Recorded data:
────────────────────

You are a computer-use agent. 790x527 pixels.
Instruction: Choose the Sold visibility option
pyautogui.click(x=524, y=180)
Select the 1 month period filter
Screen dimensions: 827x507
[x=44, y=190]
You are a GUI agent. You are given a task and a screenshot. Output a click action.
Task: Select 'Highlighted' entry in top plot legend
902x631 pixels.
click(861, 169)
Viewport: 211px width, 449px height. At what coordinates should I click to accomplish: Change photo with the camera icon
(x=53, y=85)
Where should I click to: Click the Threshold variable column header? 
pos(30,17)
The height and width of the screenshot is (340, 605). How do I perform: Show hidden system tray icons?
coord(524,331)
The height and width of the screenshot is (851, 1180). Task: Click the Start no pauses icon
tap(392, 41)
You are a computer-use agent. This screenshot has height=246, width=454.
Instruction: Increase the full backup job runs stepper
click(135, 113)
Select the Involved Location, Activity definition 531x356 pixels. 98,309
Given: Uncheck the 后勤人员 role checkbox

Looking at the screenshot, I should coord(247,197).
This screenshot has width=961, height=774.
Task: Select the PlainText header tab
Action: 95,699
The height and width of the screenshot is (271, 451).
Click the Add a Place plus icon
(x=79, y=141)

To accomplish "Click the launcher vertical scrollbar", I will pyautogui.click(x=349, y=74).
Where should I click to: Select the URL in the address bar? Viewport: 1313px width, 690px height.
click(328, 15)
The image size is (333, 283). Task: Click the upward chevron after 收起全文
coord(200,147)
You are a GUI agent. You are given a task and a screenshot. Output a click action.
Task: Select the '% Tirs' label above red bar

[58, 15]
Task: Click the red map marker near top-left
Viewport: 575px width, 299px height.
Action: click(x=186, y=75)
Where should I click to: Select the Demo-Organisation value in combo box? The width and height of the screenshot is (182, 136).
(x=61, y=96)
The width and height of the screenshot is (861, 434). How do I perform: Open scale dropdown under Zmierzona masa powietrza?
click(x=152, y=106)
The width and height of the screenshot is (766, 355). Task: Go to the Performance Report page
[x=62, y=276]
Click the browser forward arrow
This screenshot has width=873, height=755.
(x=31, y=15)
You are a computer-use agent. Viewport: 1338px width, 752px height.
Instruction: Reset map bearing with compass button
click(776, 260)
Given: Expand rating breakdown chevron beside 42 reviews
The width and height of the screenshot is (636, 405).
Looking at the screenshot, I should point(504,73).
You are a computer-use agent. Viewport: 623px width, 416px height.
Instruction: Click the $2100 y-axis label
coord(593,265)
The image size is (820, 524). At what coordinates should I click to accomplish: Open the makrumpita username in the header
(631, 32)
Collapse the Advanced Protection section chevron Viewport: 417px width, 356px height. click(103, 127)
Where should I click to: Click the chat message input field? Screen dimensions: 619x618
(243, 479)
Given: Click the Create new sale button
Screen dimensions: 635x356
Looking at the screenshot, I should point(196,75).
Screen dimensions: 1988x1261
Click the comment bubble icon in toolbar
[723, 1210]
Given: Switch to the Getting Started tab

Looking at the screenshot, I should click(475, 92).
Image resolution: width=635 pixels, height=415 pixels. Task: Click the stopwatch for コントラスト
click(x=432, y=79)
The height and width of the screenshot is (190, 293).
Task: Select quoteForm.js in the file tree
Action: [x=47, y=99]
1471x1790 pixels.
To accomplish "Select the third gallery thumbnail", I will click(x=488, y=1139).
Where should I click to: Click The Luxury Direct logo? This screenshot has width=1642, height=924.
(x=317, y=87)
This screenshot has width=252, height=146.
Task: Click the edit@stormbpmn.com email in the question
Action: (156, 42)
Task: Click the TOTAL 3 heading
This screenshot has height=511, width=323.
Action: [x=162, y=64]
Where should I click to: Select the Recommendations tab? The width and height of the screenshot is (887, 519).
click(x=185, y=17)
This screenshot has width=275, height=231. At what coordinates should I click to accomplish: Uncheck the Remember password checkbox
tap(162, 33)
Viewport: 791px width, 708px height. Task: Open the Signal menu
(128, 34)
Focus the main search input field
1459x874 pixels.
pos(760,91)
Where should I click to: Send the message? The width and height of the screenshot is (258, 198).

────────────────────

What is asked -
Copy the material above line for line, with no change to any character.

Solution to the problem -
You are a computer-use agent. 790x527 pixels.
Instruction: Choose the Sold visibility option
pyautogui.click(x=524, y=180)
Select the 1 month period filter
Screen dimensions: 827x507
[x=44, y=190]
You are a GUI agent. You are given a task and a screenshot. Output a click action.
Task: Select 'Highlighted' entry in top plot legend
902x631 pixels.
click(861, 169)
Viewport: 211px width, 449px height. At what coordinates should I click to accomplish: Change photo with the camera icon
(x=53, y=85)
Where should I click to: Click the Threshold variable column header? 
pos(30,17)
The height and width of the screenshot is (340, 605). How do I perform: Show hidden system tray icons?
coord(524,331)
The height and width of the screenshot is (851, 1180). Task: Click the Start no pauses icon
tap(392, 41)
You are a computer-use agent. This screenshot has height=246, width=454.
Instruction: Increase the full backup job runs stepper
click(135, 113)
Select the Involved Location, Activity definition 531x356 pixels. 98,309
Given: Uncheck the 后勤人员 role checkbox

Looking at the screenshot, I should coord(247,197).
This screenshot has width=961, height=774.
Task: Select the PlainText header tab
Action: 95,699
The height and width of the screenshot is (271, 451).
Click the Add a Place plus icon
(x=79, y=141)

To accomplish "Click the launcher vertical scrollbar", I will pyautogui.click(x=349, y=74).
Where should I click to: Select the URL in the address bar? Viewport: 1313px width, 690px height.
click(328, 15)
The image size is (333, 283). Task: Click the upward chevron after 收起全文
coord(200,147)
You are a GUI agent. You are given a task and a screenshot. Output a click action.
Task: Select the '% Tirs' label above red bar

[58, 15]
Task: Click the red map marker near top-left
Viewport: 575px width, 299px height.
Action: click(x=186, y=75)
Where should I click to: Select the Demo-Organisation value in combo box? The width and height of the screenshot is (182, 136).
(x=61, y=96)
The width and height of the screenshot is (861, 434). How do I perform: Open scale dropdown under Zmierzona masa powietrza?
click(x=152, y=106)
The width and height of the screenshot is (766, 355). Task: Go to the Performance Report page
[x=62, y=276]
Click the browser forward arrow
This screenshot has width=873, height=755.
(x=31, y=15)
You are a computer-use agent. Viewport: 1338px width, 752px height.
Instruction: Reset map bearing with compass button
click(776, 260)
Given: Expand rating breakdown chevron beside 42 reviews
The width and height of the screenshot is (636, 405).
Looking at the screenshot, I should point(504,73).
You are a computer-use agent. Viewport: 623px width, 416px height.
Instruction: Click the $2100 y-axis label
coord(593,265)
The image size is (820, 524). At what coordinates should I click to accomplish: Open the makrumpita username in the header
(631, 32)
Collapse the Advanced Protection section chevron Viewport: 417px width, 356px height. click(103, 127)
Where should I click to: Click the chat message input field? Screen dimensions: 619x618
(243, 479)
Given: Click the Create new sale button
Screen dimensions: 635x356
Looking at the screenshot, I should point(196,75).
Screen dimensions: 1988x1261
Click the comment bubble icon in toolbar
[723, 1210]
Given: Switch to the Getting Started tab

Looking at the screenshot, I should click(475, 92).
Image resolution: width=635 pixels, height=415 pixels. Task: Click the stopwatch for コントラスト
click(x=432, y=79)
The height and width of the screenshot is (190, 293).
Task: Select quoteForm.js in the file tree
Action: [x=47, y=99]
1471x1790 pixels.
To accomplish "Select the third gallery thumbnail", I will click(x=488, y=1139).
Where should I click to: Click The Luxury Direct logo? This screenshot has width=1642, height=924.
(x=317, y=87)
This screenshot has width=252, height=146.
Task: Click the edit@stormbpmn.com email in the question
Action: (156, 42)
Task: Click the TOTAL 3 heading
This screenshot has height=511, width=323.
Action: [x=162, y=64]
Where should I click to: Select the Recommendations tab? The width and height of the screenshot is (887, 519).
click(x=185, y=17)
This screenshot has width=275, height=231. At what coordinates should I click to accomplish: Uncheck the Remember password checkbox
tap(162, 33)
Viewport: 791px width, 708px height. Task: Open the Signal menu
(128, 34)
Focus the main search input field
1459x874 pixels.
pos(760,91)
Where should I click to: Send the message? The width and height of the screenshot is (258, 198).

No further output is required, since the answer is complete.